Auch Gyansalmo trägt im Personalausweis einen Nachnamen, der die Kaste benennt, zu der sie gehört: Tamang. Die Tamang, die mehr als fünf Prozent der nepalesischen Bevölkerung ausmachen, sprechen einen tibetischen Dialekt und sind eine ursprünglich nomadische Gemeinschaft, die über Jahrhunderte fernab von grösseren Siedlungen gelebt hat und immer noch tief verwurzelte, eigene medizinische Praktiken pflegt. Dazu gehört, dass die Frauen der Tamang ihre Kinder in schlechten hygienischen Bedingungen gebären und damit ein hohes Risiko für Mutter und Kind, bei der Geburt zu sterben, in Kauf nehmen.

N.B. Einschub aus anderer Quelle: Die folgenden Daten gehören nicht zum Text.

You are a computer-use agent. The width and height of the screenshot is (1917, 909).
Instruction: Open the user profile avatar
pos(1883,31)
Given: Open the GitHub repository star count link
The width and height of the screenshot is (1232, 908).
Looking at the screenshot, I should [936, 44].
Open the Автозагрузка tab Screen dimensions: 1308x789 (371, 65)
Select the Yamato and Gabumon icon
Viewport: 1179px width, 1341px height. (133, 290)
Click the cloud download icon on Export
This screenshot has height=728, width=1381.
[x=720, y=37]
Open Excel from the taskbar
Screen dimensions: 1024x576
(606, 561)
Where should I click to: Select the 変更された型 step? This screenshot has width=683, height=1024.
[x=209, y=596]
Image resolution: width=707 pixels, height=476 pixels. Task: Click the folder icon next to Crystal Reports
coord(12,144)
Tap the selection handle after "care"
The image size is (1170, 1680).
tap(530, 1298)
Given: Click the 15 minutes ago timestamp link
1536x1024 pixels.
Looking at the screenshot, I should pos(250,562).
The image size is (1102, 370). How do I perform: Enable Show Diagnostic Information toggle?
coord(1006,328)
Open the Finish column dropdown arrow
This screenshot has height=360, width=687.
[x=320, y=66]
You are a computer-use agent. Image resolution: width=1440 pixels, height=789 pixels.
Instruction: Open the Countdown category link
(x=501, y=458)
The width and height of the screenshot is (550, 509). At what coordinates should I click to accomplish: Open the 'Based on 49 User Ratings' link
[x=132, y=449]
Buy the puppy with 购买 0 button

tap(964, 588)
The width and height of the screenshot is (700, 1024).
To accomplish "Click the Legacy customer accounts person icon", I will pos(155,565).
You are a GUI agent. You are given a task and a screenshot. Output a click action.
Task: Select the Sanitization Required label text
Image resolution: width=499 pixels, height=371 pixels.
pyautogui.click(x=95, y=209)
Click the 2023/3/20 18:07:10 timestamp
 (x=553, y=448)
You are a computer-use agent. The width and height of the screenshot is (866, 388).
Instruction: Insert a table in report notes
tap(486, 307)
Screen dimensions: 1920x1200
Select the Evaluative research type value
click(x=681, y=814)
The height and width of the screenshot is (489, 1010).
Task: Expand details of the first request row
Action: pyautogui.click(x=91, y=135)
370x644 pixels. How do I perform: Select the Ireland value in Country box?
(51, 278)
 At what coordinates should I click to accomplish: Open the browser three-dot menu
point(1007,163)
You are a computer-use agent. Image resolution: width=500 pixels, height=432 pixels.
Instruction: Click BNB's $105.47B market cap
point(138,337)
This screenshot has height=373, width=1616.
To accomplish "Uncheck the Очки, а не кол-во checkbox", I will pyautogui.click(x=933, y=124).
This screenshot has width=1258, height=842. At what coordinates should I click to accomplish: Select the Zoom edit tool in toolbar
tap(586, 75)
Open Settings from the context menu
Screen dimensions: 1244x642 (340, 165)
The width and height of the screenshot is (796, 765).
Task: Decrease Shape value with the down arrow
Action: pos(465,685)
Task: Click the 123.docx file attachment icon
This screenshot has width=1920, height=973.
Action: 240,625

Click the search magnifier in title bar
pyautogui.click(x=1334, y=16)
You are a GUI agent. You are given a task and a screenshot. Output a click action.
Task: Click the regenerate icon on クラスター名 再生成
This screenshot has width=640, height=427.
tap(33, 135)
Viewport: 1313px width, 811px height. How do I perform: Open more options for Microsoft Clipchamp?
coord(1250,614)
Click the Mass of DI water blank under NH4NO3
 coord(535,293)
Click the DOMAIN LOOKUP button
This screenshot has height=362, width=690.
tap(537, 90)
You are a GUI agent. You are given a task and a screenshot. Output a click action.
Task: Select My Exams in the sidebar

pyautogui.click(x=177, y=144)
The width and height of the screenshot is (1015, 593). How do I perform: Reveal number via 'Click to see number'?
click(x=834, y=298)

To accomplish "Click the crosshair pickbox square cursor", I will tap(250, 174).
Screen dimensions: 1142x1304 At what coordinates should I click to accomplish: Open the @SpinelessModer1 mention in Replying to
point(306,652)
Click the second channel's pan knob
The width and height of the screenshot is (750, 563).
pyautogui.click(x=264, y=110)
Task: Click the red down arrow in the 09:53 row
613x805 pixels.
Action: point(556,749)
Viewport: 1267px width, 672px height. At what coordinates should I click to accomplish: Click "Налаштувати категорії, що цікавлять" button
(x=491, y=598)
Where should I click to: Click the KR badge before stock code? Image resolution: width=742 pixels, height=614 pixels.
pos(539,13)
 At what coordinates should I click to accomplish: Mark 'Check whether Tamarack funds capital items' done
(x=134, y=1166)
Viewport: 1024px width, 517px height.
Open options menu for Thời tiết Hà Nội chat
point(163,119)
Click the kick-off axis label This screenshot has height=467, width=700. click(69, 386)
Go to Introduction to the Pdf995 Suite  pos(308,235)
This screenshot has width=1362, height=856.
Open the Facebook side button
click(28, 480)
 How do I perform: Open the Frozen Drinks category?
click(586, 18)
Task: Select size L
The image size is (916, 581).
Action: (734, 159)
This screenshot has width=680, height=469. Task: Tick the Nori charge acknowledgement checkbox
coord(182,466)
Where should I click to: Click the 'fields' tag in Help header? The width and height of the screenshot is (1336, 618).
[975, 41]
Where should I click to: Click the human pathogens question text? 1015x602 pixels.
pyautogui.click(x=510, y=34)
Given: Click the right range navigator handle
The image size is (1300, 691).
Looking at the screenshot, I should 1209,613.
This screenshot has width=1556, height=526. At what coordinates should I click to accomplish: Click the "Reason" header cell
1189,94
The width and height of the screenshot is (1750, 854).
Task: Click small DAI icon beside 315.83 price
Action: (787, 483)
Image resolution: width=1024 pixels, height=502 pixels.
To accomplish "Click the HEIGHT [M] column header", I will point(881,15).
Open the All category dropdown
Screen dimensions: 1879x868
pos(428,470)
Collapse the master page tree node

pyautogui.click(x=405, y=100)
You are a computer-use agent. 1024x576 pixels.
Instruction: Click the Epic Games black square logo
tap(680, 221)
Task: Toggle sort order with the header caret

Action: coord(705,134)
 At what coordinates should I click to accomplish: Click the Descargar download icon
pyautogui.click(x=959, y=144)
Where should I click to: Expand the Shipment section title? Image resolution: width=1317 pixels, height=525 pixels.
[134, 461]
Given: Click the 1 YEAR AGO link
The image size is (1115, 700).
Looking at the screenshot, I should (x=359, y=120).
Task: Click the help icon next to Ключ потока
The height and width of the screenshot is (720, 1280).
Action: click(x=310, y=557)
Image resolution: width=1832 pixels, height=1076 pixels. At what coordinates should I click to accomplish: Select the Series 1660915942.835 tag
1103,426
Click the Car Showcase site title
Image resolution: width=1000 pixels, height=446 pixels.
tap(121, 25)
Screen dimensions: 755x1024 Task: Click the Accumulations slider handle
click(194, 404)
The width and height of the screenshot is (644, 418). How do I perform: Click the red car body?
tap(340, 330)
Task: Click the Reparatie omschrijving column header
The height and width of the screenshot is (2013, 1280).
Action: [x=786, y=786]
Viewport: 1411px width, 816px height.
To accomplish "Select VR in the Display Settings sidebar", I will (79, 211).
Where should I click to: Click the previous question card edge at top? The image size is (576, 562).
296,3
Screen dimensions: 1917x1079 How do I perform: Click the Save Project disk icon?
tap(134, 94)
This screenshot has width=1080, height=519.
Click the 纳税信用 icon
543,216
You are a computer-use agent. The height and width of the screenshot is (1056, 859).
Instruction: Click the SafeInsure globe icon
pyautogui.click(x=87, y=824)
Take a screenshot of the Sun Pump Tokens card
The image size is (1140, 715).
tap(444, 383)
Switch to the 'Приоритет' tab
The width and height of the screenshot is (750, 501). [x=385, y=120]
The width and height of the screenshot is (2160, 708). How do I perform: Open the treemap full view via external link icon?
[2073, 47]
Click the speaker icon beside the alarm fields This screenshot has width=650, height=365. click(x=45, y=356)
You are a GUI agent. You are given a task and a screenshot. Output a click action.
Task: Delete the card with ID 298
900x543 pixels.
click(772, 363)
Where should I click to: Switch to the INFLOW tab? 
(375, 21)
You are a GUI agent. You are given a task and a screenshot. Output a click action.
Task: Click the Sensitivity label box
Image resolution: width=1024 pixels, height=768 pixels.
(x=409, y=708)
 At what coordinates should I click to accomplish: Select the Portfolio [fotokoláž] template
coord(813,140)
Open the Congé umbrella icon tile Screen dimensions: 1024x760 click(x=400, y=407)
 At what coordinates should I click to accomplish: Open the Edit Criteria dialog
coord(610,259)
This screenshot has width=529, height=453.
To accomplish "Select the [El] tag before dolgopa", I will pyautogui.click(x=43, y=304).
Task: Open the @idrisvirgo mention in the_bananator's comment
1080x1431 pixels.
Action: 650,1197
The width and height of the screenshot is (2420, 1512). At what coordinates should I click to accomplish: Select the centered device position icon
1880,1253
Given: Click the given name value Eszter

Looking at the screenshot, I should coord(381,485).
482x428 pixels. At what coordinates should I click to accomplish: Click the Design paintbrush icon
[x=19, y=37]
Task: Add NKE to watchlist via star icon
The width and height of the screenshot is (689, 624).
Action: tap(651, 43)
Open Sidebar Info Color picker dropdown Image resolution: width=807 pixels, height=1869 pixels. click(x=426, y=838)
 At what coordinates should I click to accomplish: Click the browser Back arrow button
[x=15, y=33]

«Meine Mutter hat mich zu Hause geboren, also habe ich meine Kinder auch zu Hause geboren. Ich würde diese Tradition niemals aufgeben, ich kenne keine Frau im Dorf, die ins Spital fahren würde, um ihre Kinder zu gebären. Mein Mann hat ein Messer aus dem Ausland mitgebracht, um die Nabelschnur zu durchschneiden. Leider hatten wir keinen Alkohol, um es zu desinfizieren. In unserer Siedlung leben wir vom Reisanbau. Leider reicht das aber nicht, darum arbeiten die meisten Männer im Ausland und wir Frauen bestellen die Felder allein, ziehen unsere Kinder allein auf und schauen allein zum Haus.»

Quote

Mein Mann hat ein Messer aus dem Ausland mitgebracht, um die Nabelschnur zu durchschneiden.

Wie FAIRMED hilft

Die Praxis der Hausgeburt ist bei den Angehörigen der Tamang so tief verwurzelt, dass sogar die jüngsten Frauen sich weigern, rund um Schwangerschaft und Geburt medizinische Unterstützung in Anspruch zu nehmen und damit Komplikationen oder sogar den Tod riskieren. Im Gegensatz zu anderen, meist sehr abgelegenen Tamang-Gemeinden ist die Siedlung Giranchaur Namuna durch eine Strasse mit dem Gesundheitsposten verbunden, und dieser verfügt sogar über einen eigenen Rettungsdienst. FAIRMED baut deshalb in der Siedlung eine Müttergruppe auf, unter deren Anleitung die Ängste vor einer Spitalgeburt abgebaut werden Mitarbeitende des Gesundheitspostens besuchen regelmässig die Siedlungsbewohnenden, um das gegenseitige Vertrauen aufzubauen.